The sense of sight is quite trivial. If the sunlight is too strong, draw the curtain or wear sunglasses. Problem solved.
The senses of hearing is complex. If the all penetrating bass-boom from the neighbor apartment is driving you nuts, there is no curtain to draw, no easy remedy. You will need to knock the door and ask for mercy, or take other adequate inter-human action that may solve the problem. And the sense of sound is also complex because it is more connected to our emotional or sub-conscious nature that the sense of sight.
In short, these complex circumstances may be the reason why “the audio layman” tend to have low ambitions regarding natural sound reproduction in the daily environment. Achieving something that may be called realistic in sound playback, in particular indoors, may be close to impossible. The typical effect of all this is a lack of interest in the audio quality since it is not even recognized as a possibility.
This is why we would like to embed into our email campaigns and newsletters a short and no-noisy audio example on the amazing audio enhancement effects of High Definition Stereo; the core component of SoundPimp. We want to snap into awareness before the message is clicked off. And using a little foresight, we believe that the use of video&audio embedded in emails will rise again, as the email clients may eventually learn (again) to read html5 information and distinguish nonsense from relevance. To whoever may be interested, here is a summary of some of our findings. Send us a mail or make a comment as relevant.
Mac OS X Mail
– Mail may be used to embed html5 code using the
tag video tag. A html page with html5 embedded may be pasted directly into the body of the mail, and will be received perfectly by the Mail client. The video will play automatically. However, we have found no other client capable of receiving that email properly. Here is the html5 video page example with autoplay that we used.
– Mail is compliant with the html5 audio tag. We have found no other client capable of handling the audio tag. Here is the html5 audio page example with autoplay that we used.
– Mail may be used to embed audio using normal html, inter alias the embed tag, optionally utilizing the “hidden” and “autoplay” features. This email may be then be received by Mail, but we have found no other mail client capable of playing embedded audio using the embed tag. Here is the html audio page example
Mail Clients that mess up a good thing (html5)
Outlook (2007)
It is actually amazing how immature this email client is, given the fact that it has been in development since the nineties. The last written emails are sent first (LAFO), search results are shown oldest first, and it is seemingly impossible to receive or send html or html5 tags involving audio or video. A few years back, the Outlook (2003) was able to receive streaming audio if embedded in emails. Later, someone must have gotten struck by panic and disabled everything. Mess up and miss out!
Gmail
It is disappointing that Gmail is also unusable for any embedding video/audio ambitions. For example, Mail reports “Missing Plug-in” upon receiving an email written in Gmail.
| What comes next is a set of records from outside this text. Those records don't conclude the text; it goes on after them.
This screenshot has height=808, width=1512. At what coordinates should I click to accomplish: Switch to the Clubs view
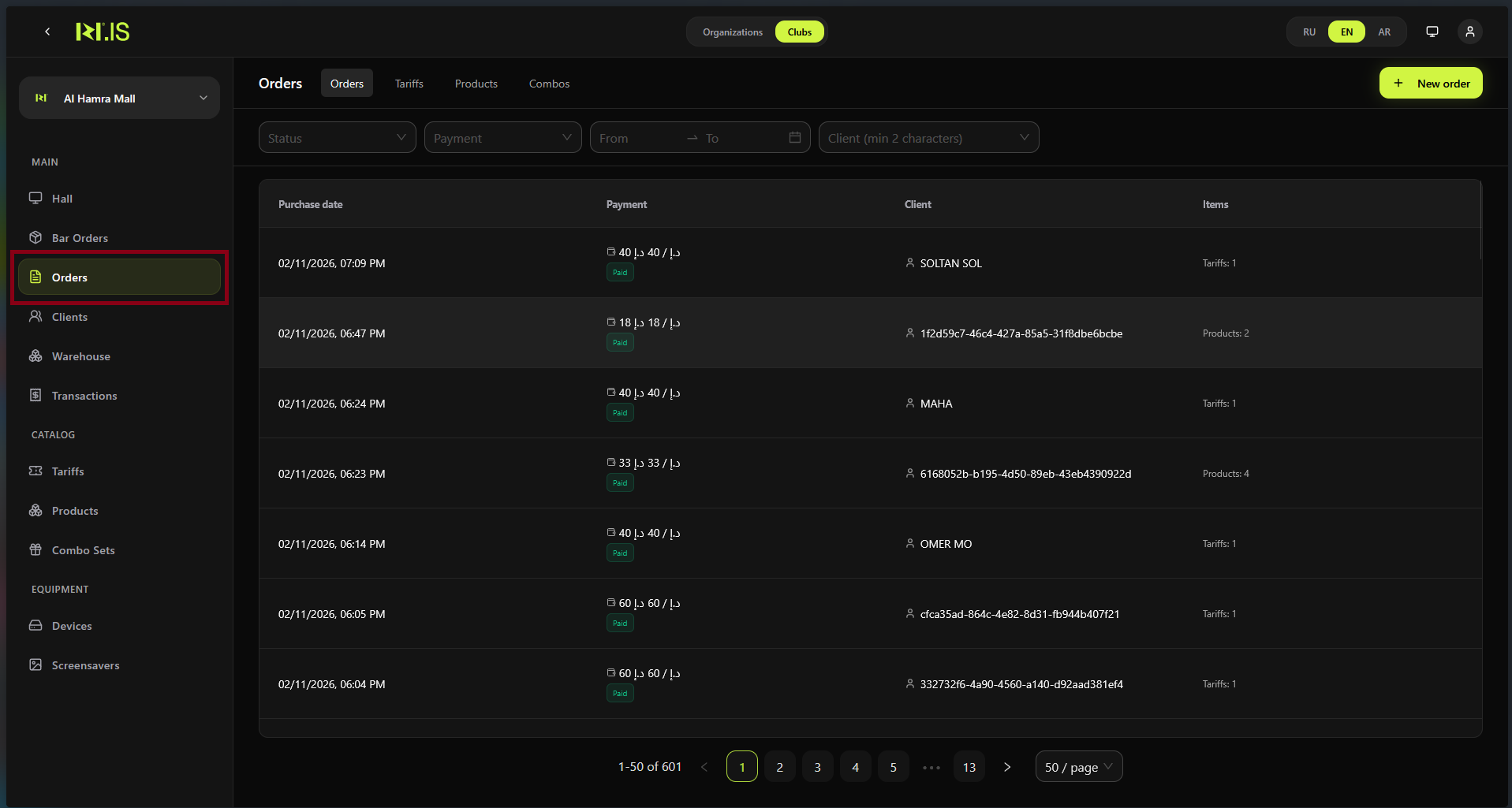tap(799, 32)
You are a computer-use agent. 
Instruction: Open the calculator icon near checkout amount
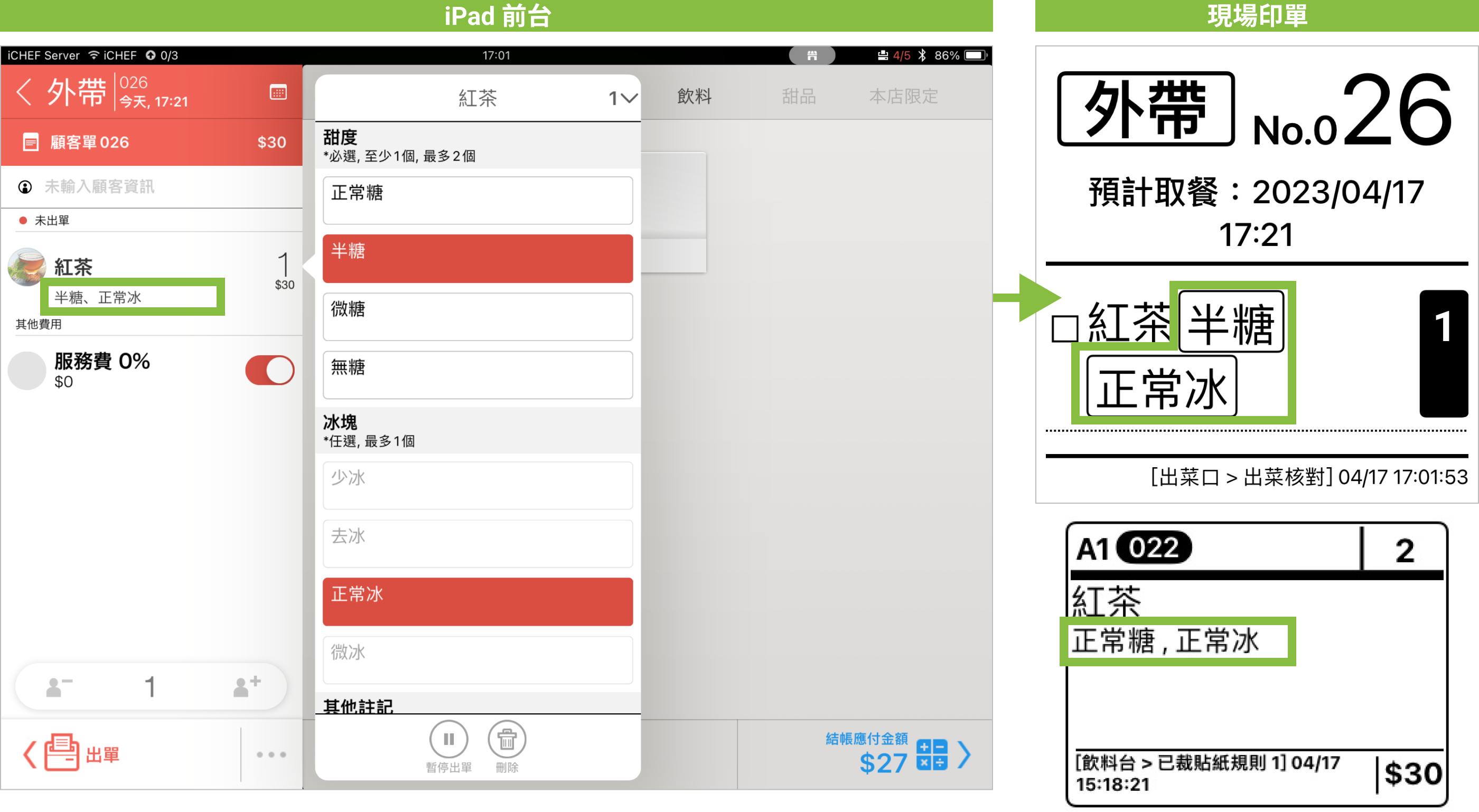[931, 754]
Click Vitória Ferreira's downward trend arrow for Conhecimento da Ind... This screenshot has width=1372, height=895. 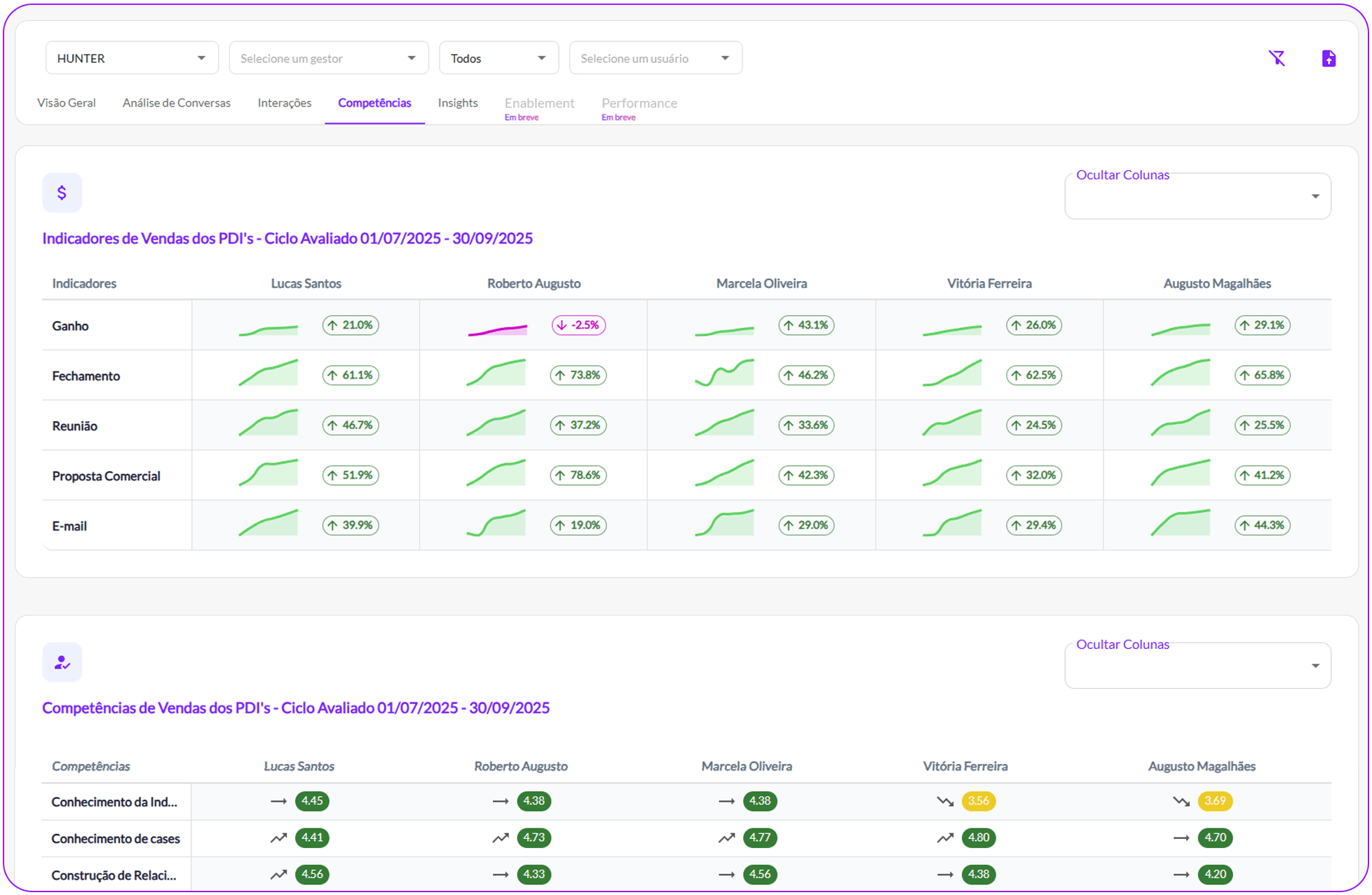click(x=945, y=801)
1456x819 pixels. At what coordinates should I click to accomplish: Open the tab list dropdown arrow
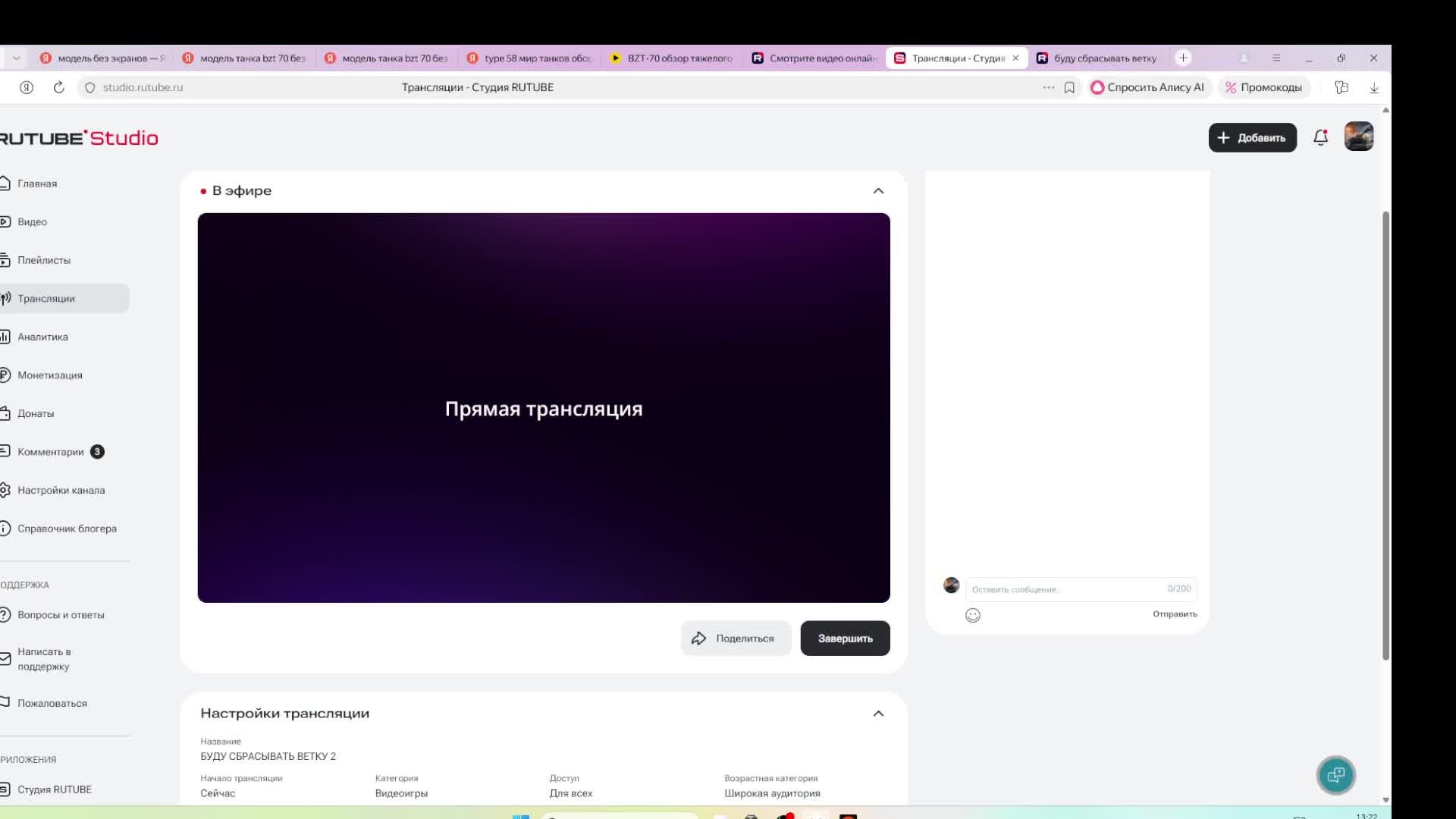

There is something there, but it could not be interpreted, scapegoat undefined at present. So, it is possible to paste an audio or video tag into the mail body, and if there is autoplay, then Gmail will even start to play it perfectly. However, this is before sending the email. Upon reception, these tags are stripped off, there is no sound and no video.
Safari that does not accept the video nor the audio tag
Just as a sidenote on the browser side, our Safari browser is a huge disapointment in that it does not accept these html5 tags. The audio or video starts to load, but is never played. Dissapointing in 2012. We cano only talk sensible to Safari using the EMBED tag. This is Safari 6.0 and it should be updated.
Summary
This is what we have evaluated so far. One side remark for those using WordPress publishing is that if a page is written in html editor, then switched to wysiwyg editor, then back to html editor, then WordPress will have stripped of all html5 tags and whatever subsequent text elements without asking, so that you can do all the work one more time. Watch out…
As it seems, in 2012, proper use of html multimedia is still just PFO; a Possible Future Option.